Turns out art can kill you, as shown by “Rigger Mort,” a sculpture by Dean Wilson. Sitting in a sunny corner, the piece is a patch of dead grass, on which a piece of art has fallen on a spectator. Based on a true story, this piece bothers with little a nuance, jumping to the most harmful of effects caused by art.
Other artists sensed the connection between art and destruction and zeroed in on the deaths of creatures usually depicted singing along with Cinderella. A set by Katherine Turczan shows two dead birds in front of velvet-black backgrounds, each with different personas. “House Sparrow” captures a humble death, as a songbird is recoiled and humble, maintaining a tight shape that mimics a moment of stillness. “Black Crow” is its opposite, a big sprawled creature with its mouth open in shock and protest. Next to one another, these images eerily suggest that the character of each bird will shape its position even in death.

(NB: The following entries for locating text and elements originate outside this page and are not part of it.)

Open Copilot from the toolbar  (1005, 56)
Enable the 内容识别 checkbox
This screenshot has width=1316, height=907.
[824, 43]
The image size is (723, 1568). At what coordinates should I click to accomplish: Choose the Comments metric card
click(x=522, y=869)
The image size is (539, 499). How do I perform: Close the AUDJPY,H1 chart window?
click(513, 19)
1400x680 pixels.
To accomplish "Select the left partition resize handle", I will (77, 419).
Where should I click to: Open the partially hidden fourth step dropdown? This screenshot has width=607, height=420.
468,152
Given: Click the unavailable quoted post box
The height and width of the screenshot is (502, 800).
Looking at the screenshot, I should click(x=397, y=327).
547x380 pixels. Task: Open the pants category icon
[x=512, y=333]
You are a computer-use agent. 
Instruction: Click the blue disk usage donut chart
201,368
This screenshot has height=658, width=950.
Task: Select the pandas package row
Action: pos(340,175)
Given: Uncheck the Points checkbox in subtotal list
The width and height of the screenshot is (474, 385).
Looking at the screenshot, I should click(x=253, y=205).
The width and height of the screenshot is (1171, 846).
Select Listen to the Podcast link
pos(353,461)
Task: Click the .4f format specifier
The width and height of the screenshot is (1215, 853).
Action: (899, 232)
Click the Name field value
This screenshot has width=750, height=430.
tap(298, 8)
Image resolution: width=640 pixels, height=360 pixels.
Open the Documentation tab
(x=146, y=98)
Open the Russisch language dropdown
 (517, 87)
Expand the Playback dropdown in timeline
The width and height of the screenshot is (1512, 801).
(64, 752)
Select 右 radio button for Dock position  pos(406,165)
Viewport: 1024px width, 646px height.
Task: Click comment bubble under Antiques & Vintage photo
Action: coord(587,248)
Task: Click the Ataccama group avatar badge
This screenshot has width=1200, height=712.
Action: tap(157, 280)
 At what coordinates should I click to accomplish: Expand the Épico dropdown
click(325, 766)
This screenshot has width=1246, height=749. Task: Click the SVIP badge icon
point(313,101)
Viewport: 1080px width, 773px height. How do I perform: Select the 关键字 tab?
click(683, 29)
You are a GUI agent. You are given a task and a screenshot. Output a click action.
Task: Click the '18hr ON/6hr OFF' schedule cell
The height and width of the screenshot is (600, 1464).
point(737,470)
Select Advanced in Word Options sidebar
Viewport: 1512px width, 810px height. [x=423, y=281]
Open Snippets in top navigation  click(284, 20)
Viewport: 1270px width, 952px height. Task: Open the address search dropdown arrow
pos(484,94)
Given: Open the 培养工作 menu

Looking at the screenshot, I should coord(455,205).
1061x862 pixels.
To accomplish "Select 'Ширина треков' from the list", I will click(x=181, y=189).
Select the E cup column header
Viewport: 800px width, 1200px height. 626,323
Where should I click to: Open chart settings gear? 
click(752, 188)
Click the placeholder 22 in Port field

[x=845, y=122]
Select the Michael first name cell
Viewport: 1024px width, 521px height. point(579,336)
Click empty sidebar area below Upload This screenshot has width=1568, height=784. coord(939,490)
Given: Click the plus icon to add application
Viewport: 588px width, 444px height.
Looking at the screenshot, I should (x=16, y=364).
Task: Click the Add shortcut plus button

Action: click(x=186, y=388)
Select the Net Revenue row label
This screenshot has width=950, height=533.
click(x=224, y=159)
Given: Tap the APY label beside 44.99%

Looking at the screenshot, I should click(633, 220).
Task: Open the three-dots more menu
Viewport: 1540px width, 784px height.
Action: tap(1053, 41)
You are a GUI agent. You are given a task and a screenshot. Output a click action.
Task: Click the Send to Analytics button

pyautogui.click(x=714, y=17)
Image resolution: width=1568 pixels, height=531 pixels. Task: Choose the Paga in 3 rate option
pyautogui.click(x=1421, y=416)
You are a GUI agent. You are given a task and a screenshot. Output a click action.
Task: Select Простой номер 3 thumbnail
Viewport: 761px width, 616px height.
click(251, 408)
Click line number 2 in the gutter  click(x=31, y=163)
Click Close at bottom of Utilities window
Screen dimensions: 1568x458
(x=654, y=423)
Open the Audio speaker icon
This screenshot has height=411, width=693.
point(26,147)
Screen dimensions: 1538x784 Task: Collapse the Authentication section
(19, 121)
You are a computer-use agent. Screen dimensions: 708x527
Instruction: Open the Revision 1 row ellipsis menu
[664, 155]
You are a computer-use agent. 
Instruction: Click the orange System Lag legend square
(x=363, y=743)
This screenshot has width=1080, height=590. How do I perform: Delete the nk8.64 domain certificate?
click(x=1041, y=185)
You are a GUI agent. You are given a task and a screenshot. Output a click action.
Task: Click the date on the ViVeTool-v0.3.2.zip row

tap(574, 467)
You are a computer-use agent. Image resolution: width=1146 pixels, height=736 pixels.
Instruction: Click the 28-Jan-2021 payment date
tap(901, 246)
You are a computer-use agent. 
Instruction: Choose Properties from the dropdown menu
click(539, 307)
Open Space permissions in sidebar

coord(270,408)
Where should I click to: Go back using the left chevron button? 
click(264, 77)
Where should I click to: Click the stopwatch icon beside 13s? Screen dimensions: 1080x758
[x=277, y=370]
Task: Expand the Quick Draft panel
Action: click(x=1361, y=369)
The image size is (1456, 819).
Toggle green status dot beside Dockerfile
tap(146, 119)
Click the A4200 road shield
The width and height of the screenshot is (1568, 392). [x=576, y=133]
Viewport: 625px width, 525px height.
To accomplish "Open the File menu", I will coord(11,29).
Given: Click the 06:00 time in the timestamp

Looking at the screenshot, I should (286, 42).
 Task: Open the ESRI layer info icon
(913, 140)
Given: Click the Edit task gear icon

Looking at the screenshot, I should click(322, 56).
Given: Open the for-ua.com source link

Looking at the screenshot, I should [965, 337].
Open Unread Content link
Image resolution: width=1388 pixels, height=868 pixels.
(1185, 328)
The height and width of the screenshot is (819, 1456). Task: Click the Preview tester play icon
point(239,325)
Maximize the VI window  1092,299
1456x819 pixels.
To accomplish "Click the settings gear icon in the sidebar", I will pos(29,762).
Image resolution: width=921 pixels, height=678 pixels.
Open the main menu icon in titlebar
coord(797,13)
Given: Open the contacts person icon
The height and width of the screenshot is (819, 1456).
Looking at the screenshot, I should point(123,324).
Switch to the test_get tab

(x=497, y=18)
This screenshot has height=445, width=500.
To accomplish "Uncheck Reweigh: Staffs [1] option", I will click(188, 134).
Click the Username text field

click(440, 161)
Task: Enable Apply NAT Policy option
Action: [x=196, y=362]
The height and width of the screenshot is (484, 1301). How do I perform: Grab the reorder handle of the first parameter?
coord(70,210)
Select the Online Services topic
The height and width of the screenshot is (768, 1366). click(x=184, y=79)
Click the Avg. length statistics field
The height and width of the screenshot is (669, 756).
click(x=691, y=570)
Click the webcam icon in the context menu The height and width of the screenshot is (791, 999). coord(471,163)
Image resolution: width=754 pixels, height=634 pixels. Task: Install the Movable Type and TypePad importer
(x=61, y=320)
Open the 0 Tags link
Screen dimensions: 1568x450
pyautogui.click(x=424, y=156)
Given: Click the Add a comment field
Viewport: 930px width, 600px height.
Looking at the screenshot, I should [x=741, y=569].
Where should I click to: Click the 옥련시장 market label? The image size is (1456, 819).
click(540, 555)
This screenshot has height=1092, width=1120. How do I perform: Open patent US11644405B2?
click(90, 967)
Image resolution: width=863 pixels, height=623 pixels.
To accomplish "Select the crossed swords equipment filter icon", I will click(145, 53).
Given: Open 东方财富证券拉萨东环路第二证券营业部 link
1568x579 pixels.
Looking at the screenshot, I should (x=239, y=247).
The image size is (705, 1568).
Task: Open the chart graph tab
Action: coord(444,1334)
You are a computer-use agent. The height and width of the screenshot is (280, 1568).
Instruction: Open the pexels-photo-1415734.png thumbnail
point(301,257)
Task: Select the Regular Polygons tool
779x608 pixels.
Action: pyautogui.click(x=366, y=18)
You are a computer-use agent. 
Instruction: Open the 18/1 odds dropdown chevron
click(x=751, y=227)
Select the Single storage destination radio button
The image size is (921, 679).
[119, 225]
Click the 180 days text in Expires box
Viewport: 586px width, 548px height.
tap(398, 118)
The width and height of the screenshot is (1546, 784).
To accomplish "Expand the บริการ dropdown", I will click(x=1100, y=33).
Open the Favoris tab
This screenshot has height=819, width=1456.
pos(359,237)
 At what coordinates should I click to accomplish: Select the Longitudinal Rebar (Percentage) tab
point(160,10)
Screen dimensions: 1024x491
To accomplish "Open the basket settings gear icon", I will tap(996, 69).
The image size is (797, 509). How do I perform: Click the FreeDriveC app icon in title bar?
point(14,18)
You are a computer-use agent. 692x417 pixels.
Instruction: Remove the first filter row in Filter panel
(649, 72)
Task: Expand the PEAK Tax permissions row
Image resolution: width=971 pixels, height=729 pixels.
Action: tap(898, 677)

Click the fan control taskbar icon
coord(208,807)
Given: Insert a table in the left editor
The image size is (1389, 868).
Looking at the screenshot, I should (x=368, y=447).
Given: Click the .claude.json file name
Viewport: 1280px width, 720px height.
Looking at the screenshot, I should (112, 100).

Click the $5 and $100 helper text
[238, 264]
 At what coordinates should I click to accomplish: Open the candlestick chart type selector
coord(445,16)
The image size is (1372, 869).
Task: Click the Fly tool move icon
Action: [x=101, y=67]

Technology must hit select artists as the antithesis of symbolism, especially at the poles of war-technology, meant to destroy, and frivolous technology, meant to give us more moments to sit on our sofas. In “Garden Glory,” by Tom Garrett, graphic flowers act as resting points for grenades, while bugs buzz idly by, unsure what to do now that they’ve been uprooted. Mari Richards toys with the idea of “organic” trinkets, like a cell phone sunk into a model human hand, and a lock with a transparent, squishy lump of flesh dangling from it.
Your eyes are not the only windows to the grotesque, but your ears are also subject to everything from a chorus of dry heaves to a pig squelching in slop. In the piece “Nesting in the Footprints of Two Steps Back,” Jan Jancourt creates sound collages “fastened by dissension,” where rhythm sounds like a bass line of boots on the ground.
Making disturbance into something as aesthetic as art is a delicate process, which is an increasingly attempted theme in music, from Yoko Ono to Deerhoof.
According to Bataille, Picasso was one of the only artists to explore subjects until their beauty became fragmented. Hopefully at least one of these pieces would give him the satisfactory tingle of misdirected mental electricity that he sees in the sun.